Based on the findings of the study, recommendations have been made by the authors of the report for structured and integrated arts curriculum through Art exhibition program for primary grades (class1-5); an art-integrted language learning programme for primary grade student (class 3-5); Musical thatre approach for middle school (class 6-8); Art education training programme; Organizing yearly art exhibition day; and ensuring availability and accessibility of art resources, technological resources and school infrastructure.
A MoU signed by the Directorate of Education, GNCTD and Chennai-based NalandWay Foundaion in September 2021 gave way to the development of the arts curriculum and a pilot to test its effectiveness. Consequently nine Sarvodaya Schools (Sarojini Nagar, No.1-SKV, Moti Bagh I-SKV, Mehram Nagar-S (Co-ed)V, Janakpuri, Block D, No 1 SKV, Inderpuri, Budh Nagar, F-Block-SKV, Pusa, IARI-SKV, Naraina- SKV, Mahipal Pur-Amar Shaheed Major Sehrawat SKV, Ghitorni-SKV) were identified for piloting the curriculum designed and developed by NalandWay Foundaion. This project aims to enable children to gain specific art-based competencies across five art forms (visual arts, music, dance, theatre and media arts), gain exposure to local and global art and develop important social-emotional skills that can be applied to other areas of their life, by including art in the mainstream education system in the schools under the DoE. The project is designed to reach all 1040 Government schools in Delhi that fall under the Directorate of Education. These schools have a reach of approximately 10 lakh children and 25,000 teachers.
The findings of six-month long pilot programme are encouraging and demonstrate a strong relation with improved confidence, teamwork, learning and raising sensitivity about worrying issues like rampant bullying in schools.
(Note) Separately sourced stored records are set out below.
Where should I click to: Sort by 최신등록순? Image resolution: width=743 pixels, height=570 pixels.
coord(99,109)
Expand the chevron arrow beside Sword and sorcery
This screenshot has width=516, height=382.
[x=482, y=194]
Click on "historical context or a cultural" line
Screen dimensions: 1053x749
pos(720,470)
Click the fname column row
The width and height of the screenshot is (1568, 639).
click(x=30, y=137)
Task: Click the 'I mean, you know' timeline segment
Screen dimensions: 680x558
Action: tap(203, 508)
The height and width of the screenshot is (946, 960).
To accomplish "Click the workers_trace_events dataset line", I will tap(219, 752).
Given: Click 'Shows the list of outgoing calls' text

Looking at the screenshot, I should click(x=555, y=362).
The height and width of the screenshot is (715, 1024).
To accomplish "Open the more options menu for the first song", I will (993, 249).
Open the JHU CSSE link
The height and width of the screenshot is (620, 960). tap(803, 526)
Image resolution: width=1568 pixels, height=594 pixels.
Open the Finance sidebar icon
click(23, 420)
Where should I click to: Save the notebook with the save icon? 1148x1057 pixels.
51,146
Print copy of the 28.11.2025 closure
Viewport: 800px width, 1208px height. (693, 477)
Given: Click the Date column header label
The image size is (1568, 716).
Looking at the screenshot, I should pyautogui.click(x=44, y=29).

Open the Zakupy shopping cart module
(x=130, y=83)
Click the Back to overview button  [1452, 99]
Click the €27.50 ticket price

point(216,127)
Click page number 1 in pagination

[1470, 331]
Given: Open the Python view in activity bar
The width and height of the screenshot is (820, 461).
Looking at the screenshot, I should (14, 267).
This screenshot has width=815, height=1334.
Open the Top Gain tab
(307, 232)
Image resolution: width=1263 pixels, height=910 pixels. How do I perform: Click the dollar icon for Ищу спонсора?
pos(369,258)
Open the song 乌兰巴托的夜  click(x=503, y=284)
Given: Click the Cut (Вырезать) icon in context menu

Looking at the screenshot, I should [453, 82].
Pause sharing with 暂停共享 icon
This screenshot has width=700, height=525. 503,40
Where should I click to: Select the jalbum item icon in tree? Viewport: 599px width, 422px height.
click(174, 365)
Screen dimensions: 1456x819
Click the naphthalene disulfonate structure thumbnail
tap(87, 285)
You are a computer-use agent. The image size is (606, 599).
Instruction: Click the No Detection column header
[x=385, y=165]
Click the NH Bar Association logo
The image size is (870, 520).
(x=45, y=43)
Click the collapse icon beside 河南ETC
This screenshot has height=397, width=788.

Out of five approaches adopted for the implementation process for children aged 3 to 14, three were students specific (Art Exhibition for Nursery to class 5, Musical Poetry for class 3-5 and Musical Theatre for class 8) and showed a positive change from baseline to end line.
Musical theatre showed the most increase of 42.95% followed by Art Exhibition 19.9% and Musical Poetry 9.23%. In case of Art Exhibition, art appreciation skills grew by 25.9%, art-based competencies 25.85% and social emotional learning skills by 14.78%. In case of Musical poetry these indicators increased by Art-based competencies 15.5%, SEL skills 7.1% and art apperception 5.7%. For Musical theatre the percentage was art appreciation skills 48.9%, art-based competencies 60%, SEL 31.75%.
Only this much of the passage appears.